Martin Erdmann, an investment banker, was a bachelor and a collector of English mezzotints who engaged the architectural firm of Taylor and Levi in 1908 to build his home. A four-story brownstone house was torn down to make room for the new structure.

The property deed forbids the establishing of such nuisances as livery stables, breweries, tanneries, forge or blacksmith shops, glue factories, ink or vitriol manufactories and others of equally noisome character. These restrictions still remain in the deed acquired by the Friars Club.

The architects were commissioned to design everything for the house including the paneling, the designs for the carving of the balustrades, moldings, cornices, doors and doorframes, the chandeliers and ironwork, plus the interior furnishings and draperies. As Levi put it, “We designed everything but the mezzotints and the oriental rugs.”

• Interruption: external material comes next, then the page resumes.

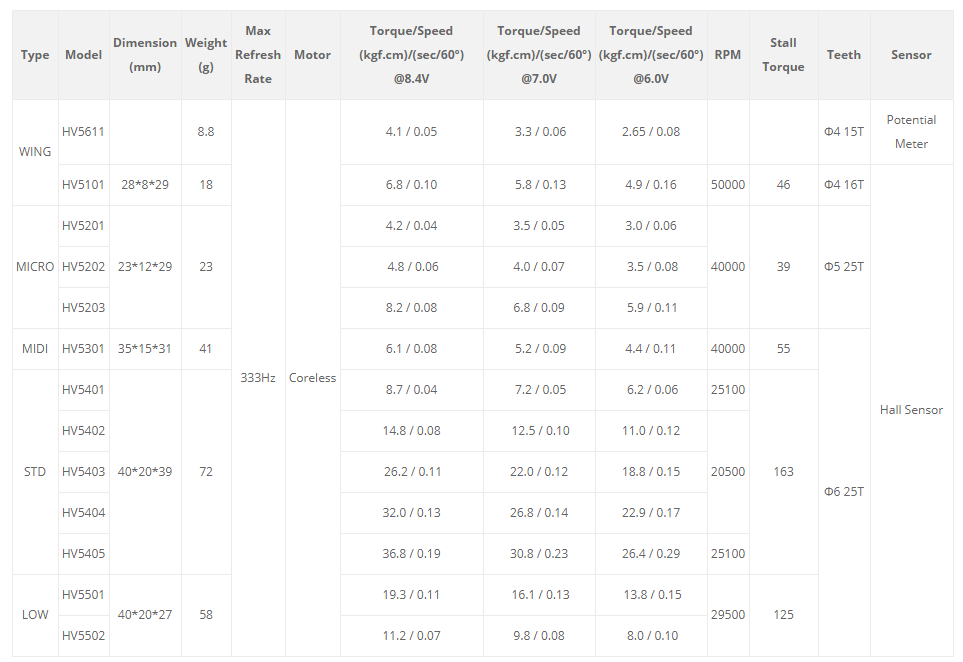Click the 333Hz refresh rate cell
The image size is (963, 662).
258,378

The house is spacious, well built and well preserved. It contains a wealth of beautiful architectural detail from the vaulted ceiling of its dignified marble entrance hall to the minutest detail of wood carving in the wall panels or in the magnificent railing of the winding staircases. According to the architects, it is “the most fireproof residence in Manhattan.”

After Mr. Erdmann's death in 1937 the house was sold to Frederick Brown, a prominent New York real estate broker, who held it until the American Institute of Physics purchased it in August 1943.

The Erdmann Residence formally opened as the Friars Club Monastery in November 1957 with their Abbot Joe E. Lewis leading a parade from their former Monastery around the block. They held street performances similar to their early Friars Frolics that included minstrel shows and comedy routines. In a symbolic gesture Lewis flung the keys to the front door into the street the same way that George M. Cohan had done when the Friars moved into a previous Monastery in 1916 to symbolize that the doors would always be open.

With its distinguished past and promising future the Friars Monastery should remain an intriguing and prominent landmark for many decades. In 2004 the City of New York named the South East Corner of 55th Street “Friars Way.”